→ **SUPPLIED RECORDS**:
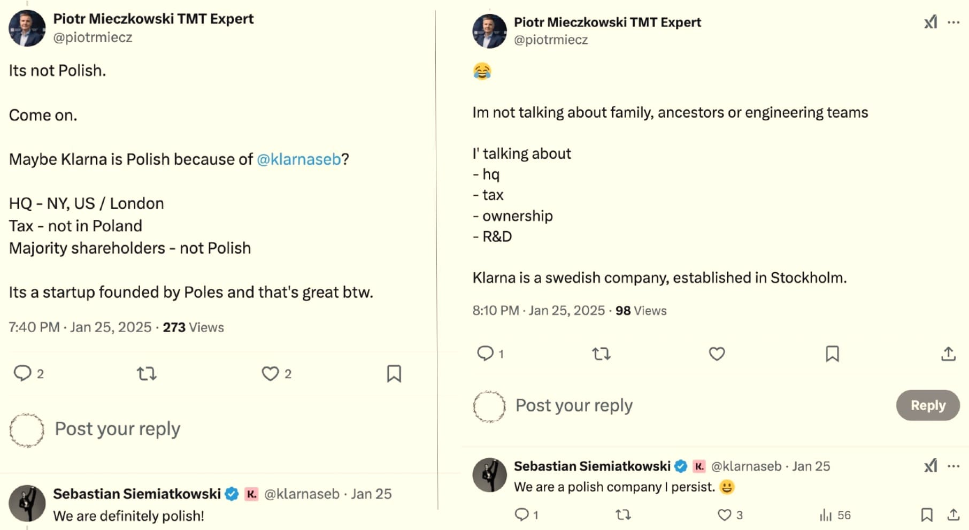This screenshot has width=969, height=530.
Task: Like Sebastian's 'polish company I persist' reply
Action: click(724, 514)
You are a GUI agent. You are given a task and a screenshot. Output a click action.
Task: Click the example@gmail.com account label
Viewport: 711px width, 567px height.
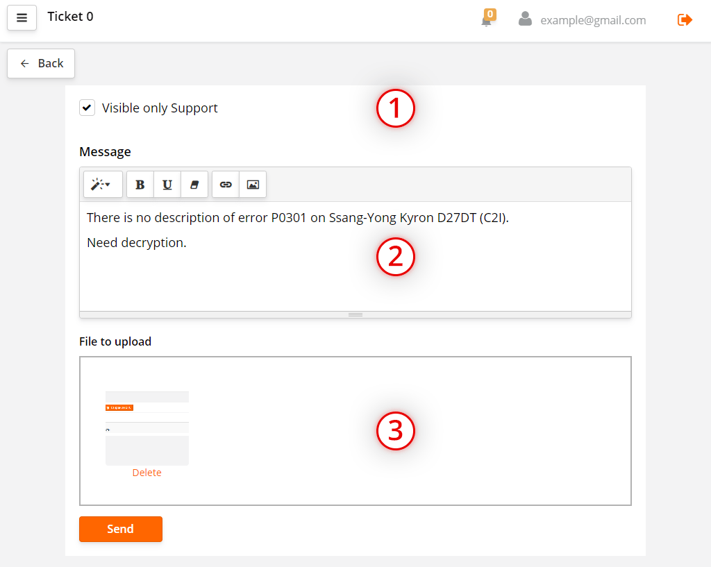(x=593, y=20)
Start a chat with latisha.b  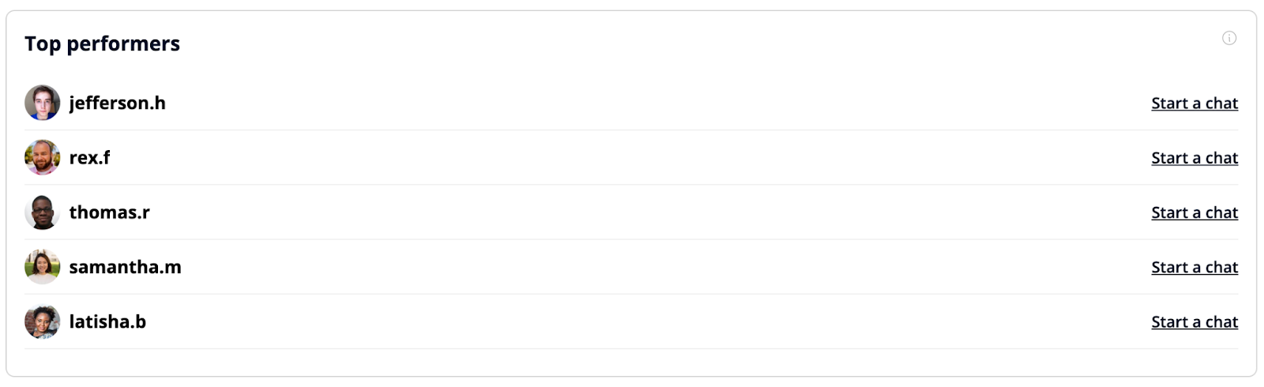(x=1194, y=322)
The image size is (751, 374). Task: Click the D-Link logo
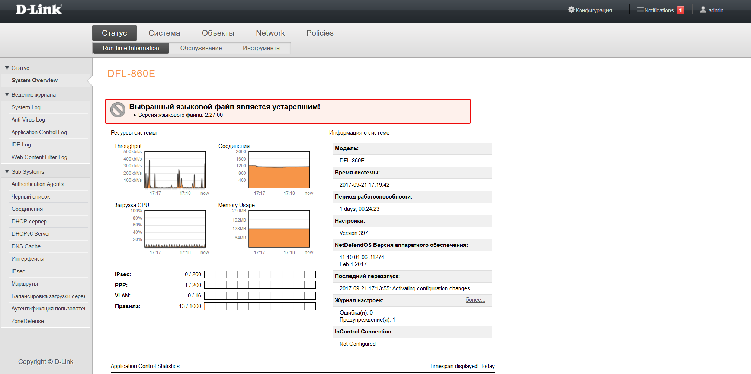click(x=39, y=9)
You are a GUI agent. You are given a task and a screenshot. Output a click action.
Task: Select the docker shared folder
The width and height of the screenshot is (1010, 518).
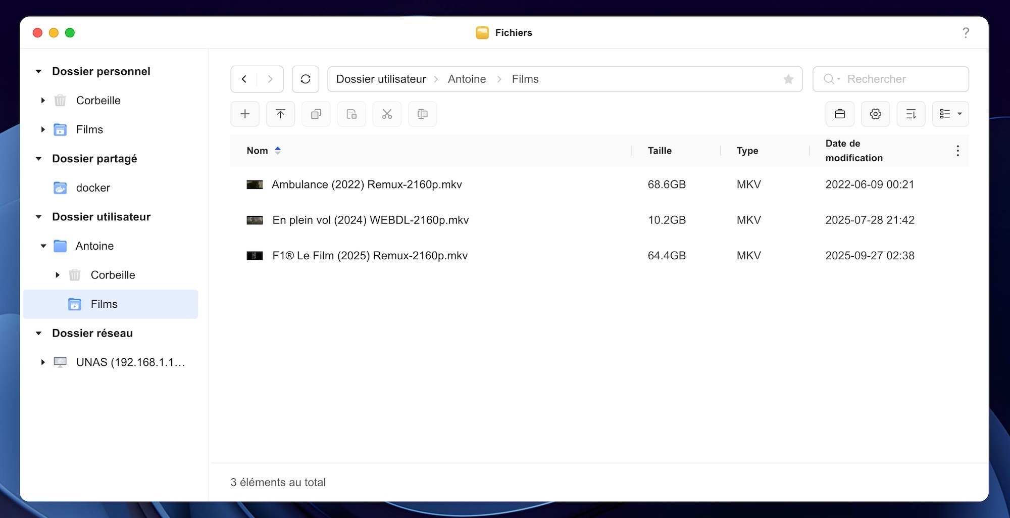[x=93, y=188]
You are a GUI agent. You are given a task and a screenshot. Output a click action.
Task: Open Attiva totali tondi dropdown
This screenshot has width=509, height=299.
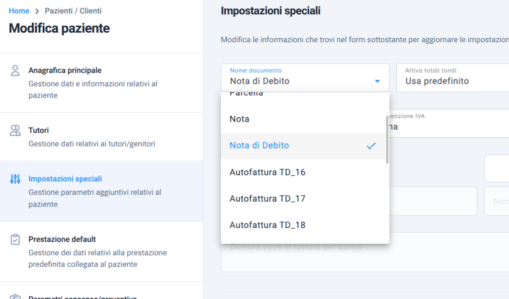click(452, 77)
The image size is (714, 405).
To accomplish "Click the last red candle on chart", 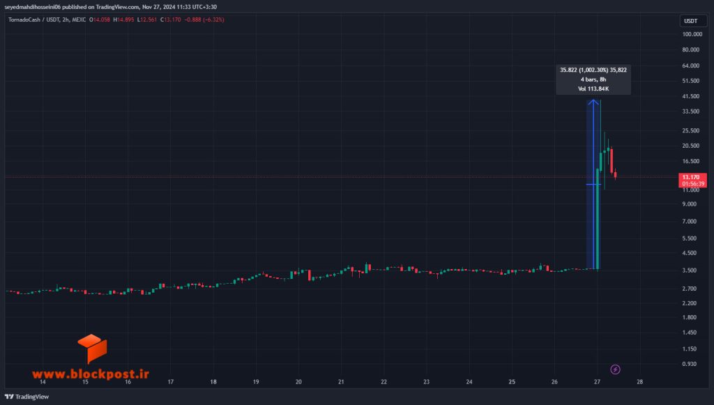I will pos(615,174).
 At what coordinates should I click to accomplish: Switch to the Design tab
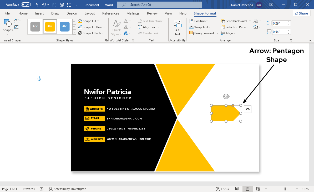tap(72, 13)
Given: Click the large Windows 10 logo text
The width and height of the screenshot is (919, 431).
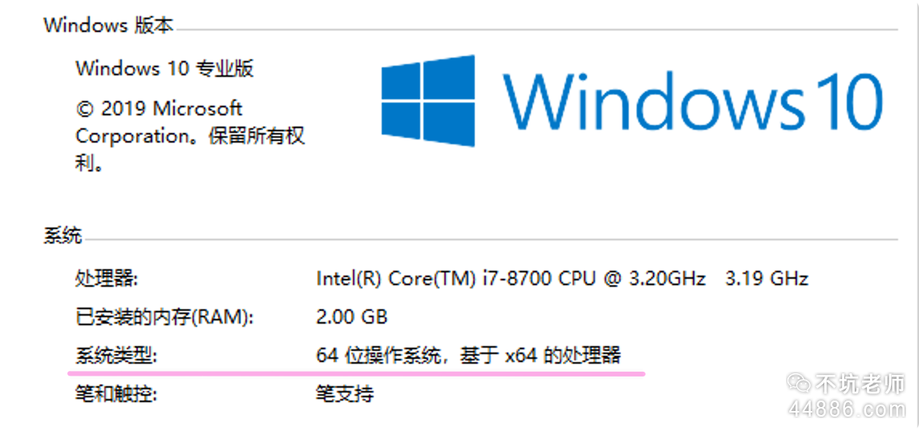Looking at the screenshot, I should 693,101.
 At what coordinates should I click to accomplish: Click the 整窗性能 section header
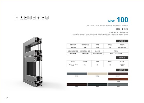pyautogui.click(x=122, y=58)
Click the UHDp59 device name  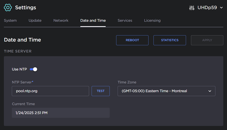[207, 8]
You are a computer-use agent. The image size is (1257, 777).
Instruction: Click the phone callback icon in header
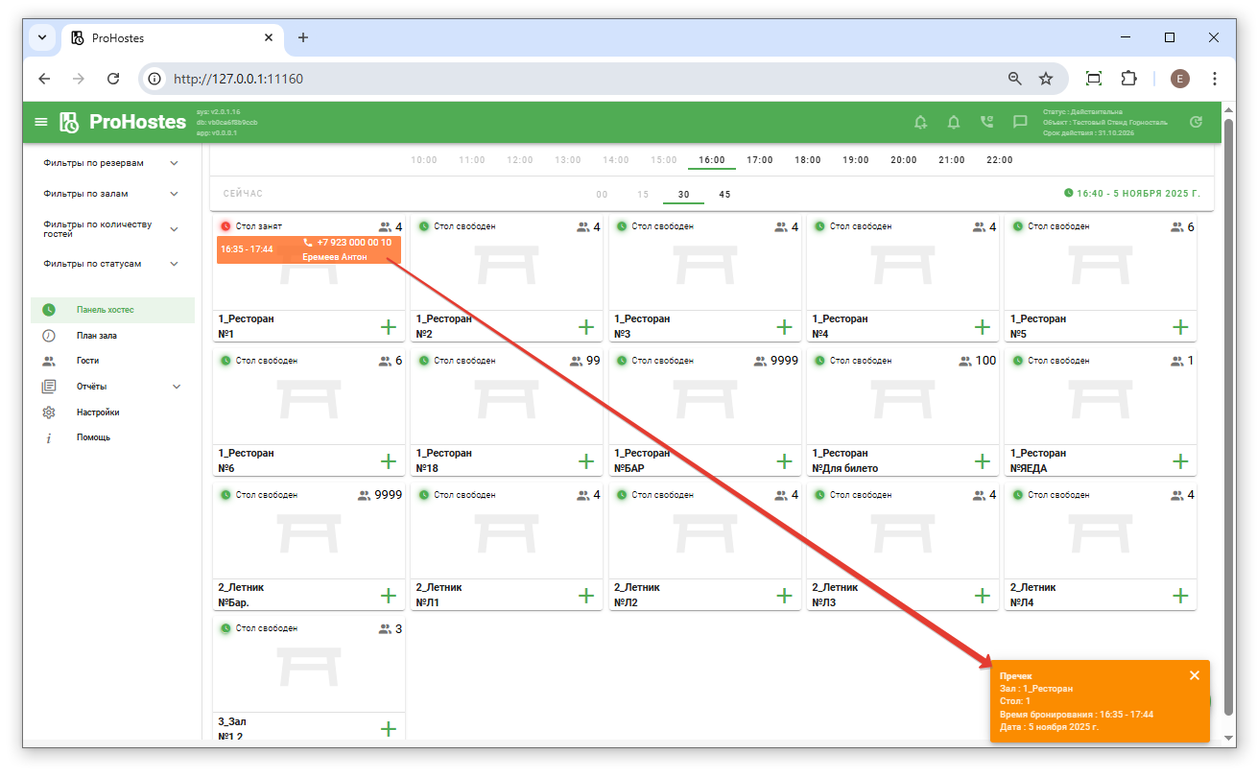click(x=986, y=122)
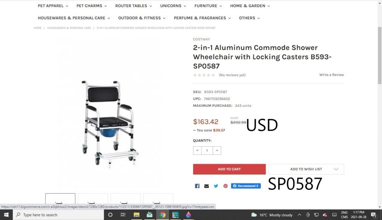Open the Write a Review link
This screenshot has width=382, height=220.
(x=332, y=75)
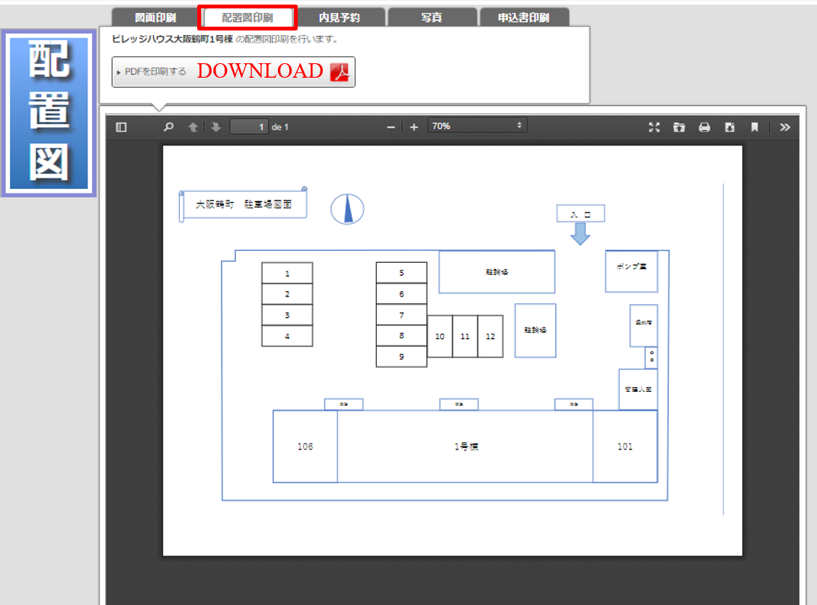Go to next page arrow
Image resolution: width=817 pixels, height=605 pixels.
point(216,127)
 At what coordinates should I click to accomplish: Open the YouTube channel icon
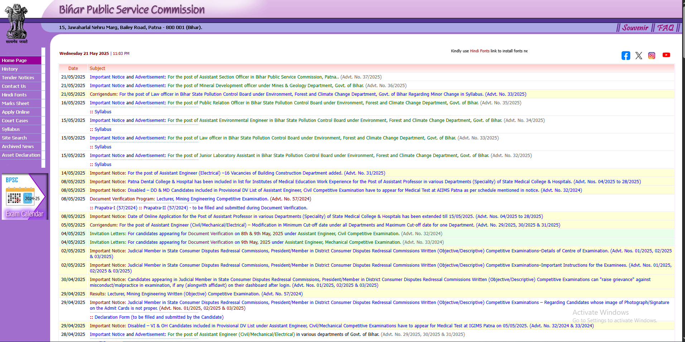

→ **TASK REQUIREMENTS**: Rewrite the stretch of records from the line that contains "The image size is (751, 374)." through the line that contains "click(452, 77)" as a numbered list, skipping any blank lines and leaving out the pictures.

→ **WRITTEN ANSWER**:
1. The image size is (751, 374). Task: Click the D-Link logo
2. click(x=39, y=9)
3. You are a GUI agent. You are given a task and a screenshot. Output a click action.
4. Task: Select the docker shared folder
5. The width and height of the screenshot is (1010, 518).
6. [x=93, y=188]
7. You are a GUI agent. You are given a task and a screenshot. Output a click action.
8. Task: Open Attiva totali tondi dropdown
9. This screenshot has width=509, height=299.
10. click(452, 77)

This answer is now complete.